_Your assignment_. With pictures omitted, copy exactly the lines from the one containing "Where should I click to: Click" through the end of the records below.

_The input_.

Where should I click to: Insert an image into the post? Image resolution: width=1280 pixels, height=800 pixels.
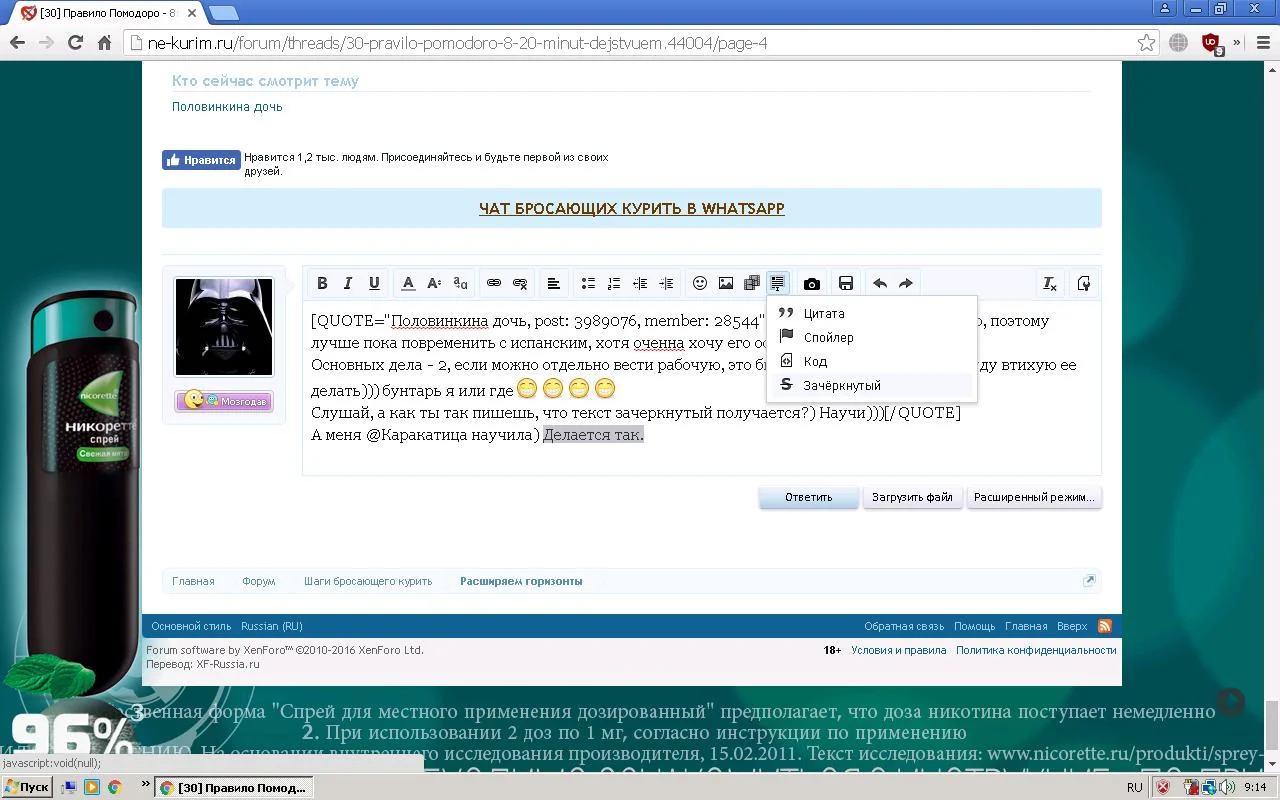tap(725, 283)

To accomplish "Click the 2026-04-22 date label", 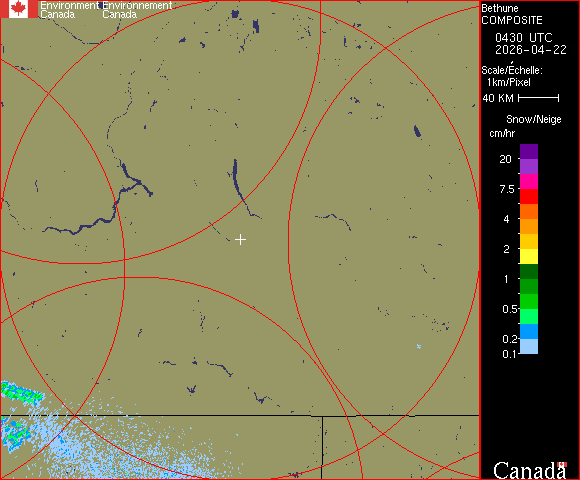I will coord(531,50).
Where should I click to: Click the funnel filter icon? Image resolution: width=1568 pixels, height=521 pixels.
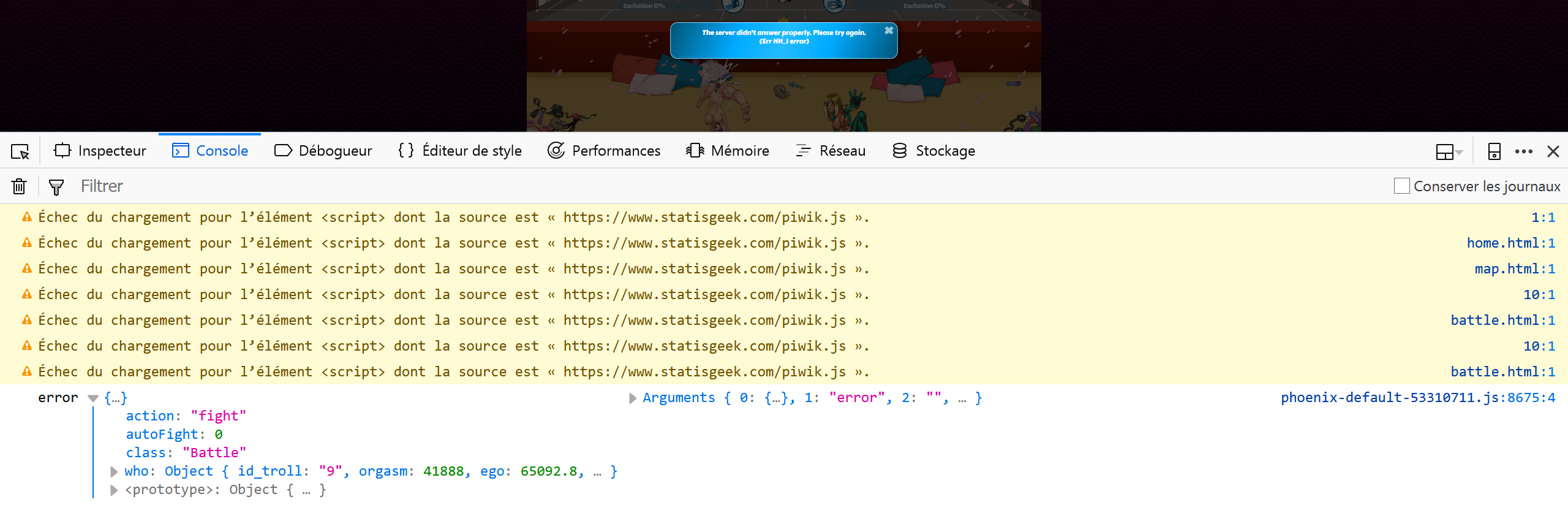(56, 187)
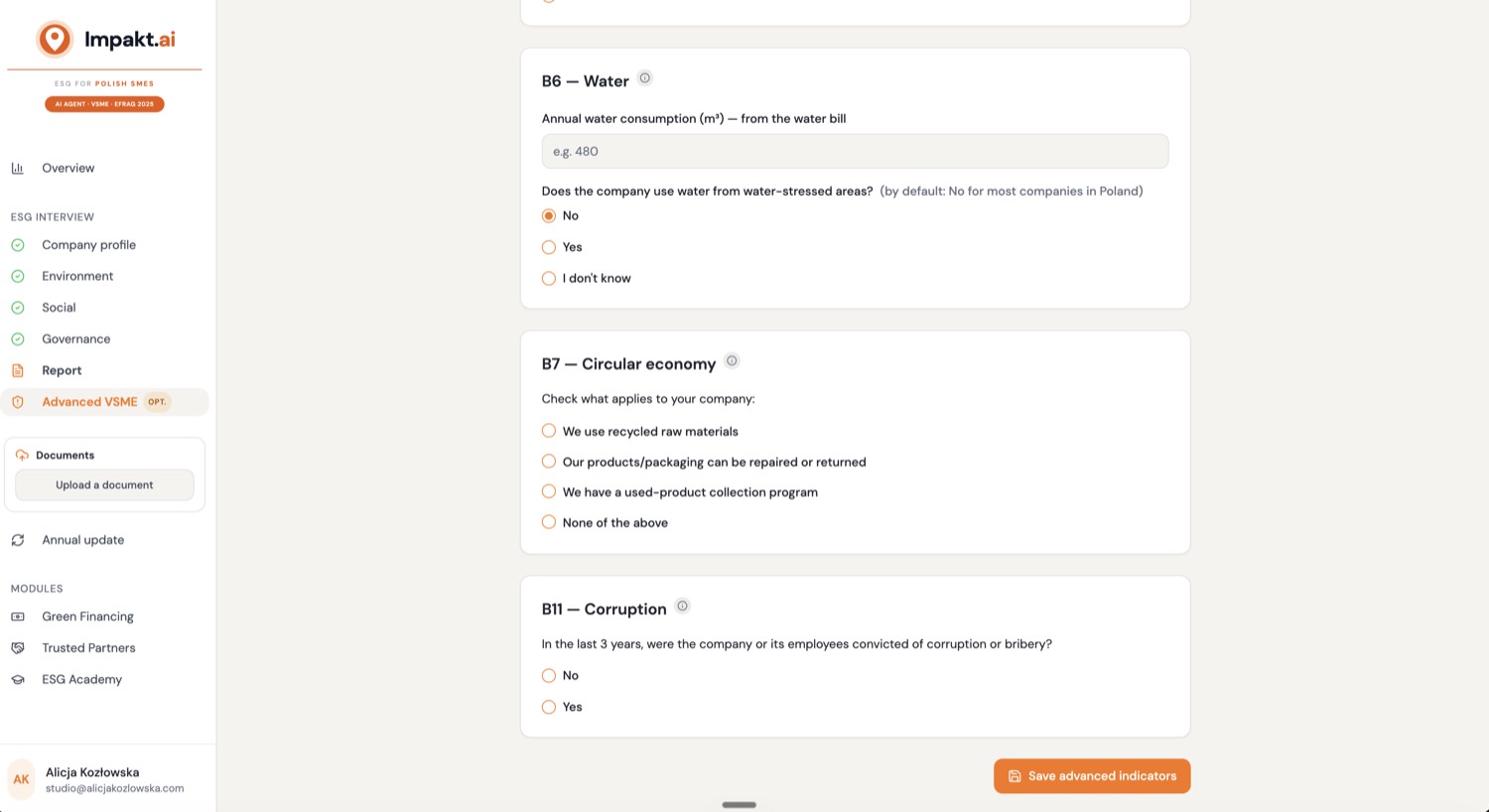Focus the annual water consumption field
Viewport: 1489px width, 812px height.
(x=855, y=152)
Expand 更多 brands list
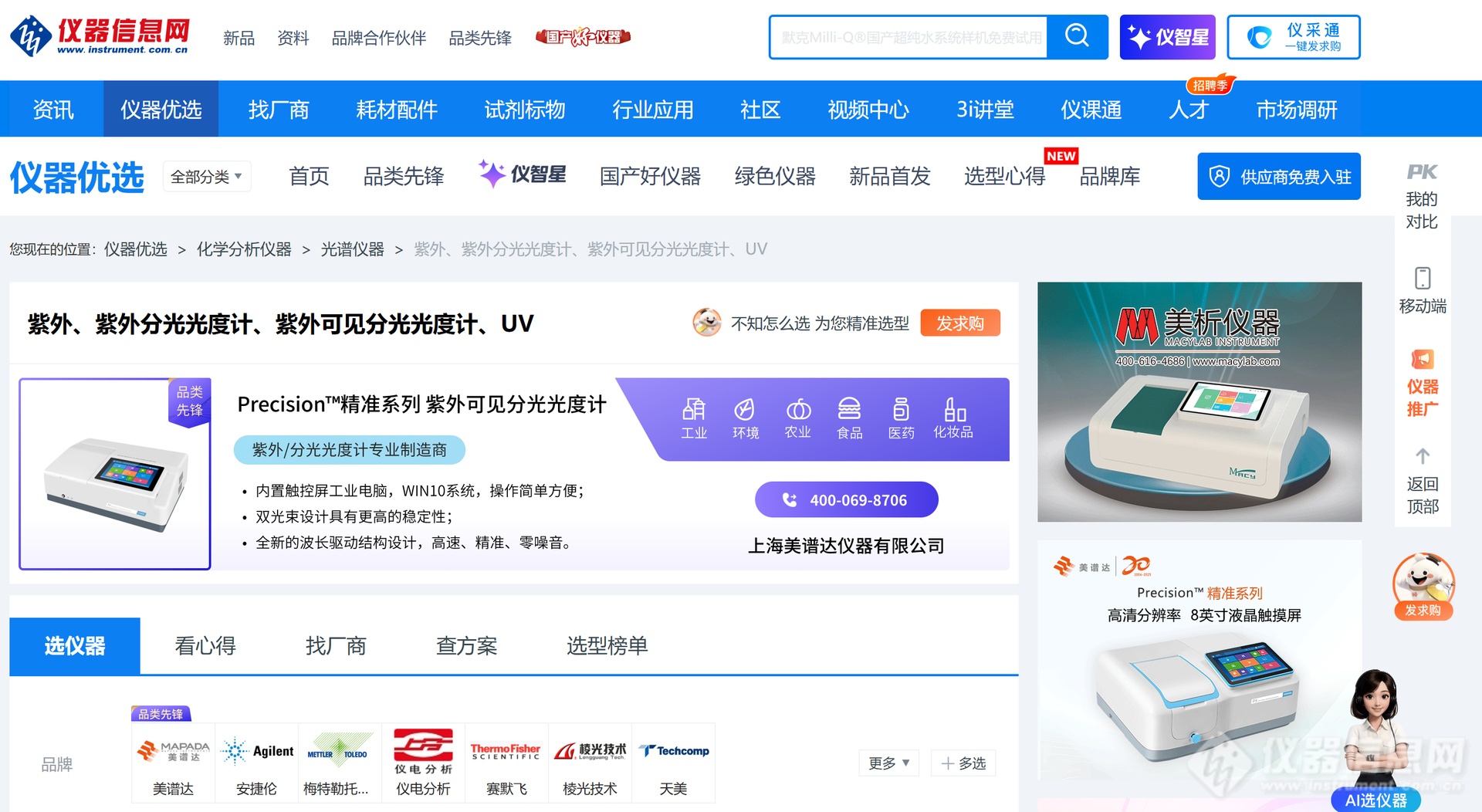Viewport: 1482px width, 812px height. tap(888, 763)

_Response to the exercise_.
Where should I click to: Click the funnel filter icon? Image resolution: width=1568 pixels, height=521 pixels.
(56, 187)
Focus the annual water consumption field
Viewport: 1489px width, 812px height.
(x=855, y=152)
Expand 更多 brands list
Viewport: 1482px width, 812px height. tap(888, 763)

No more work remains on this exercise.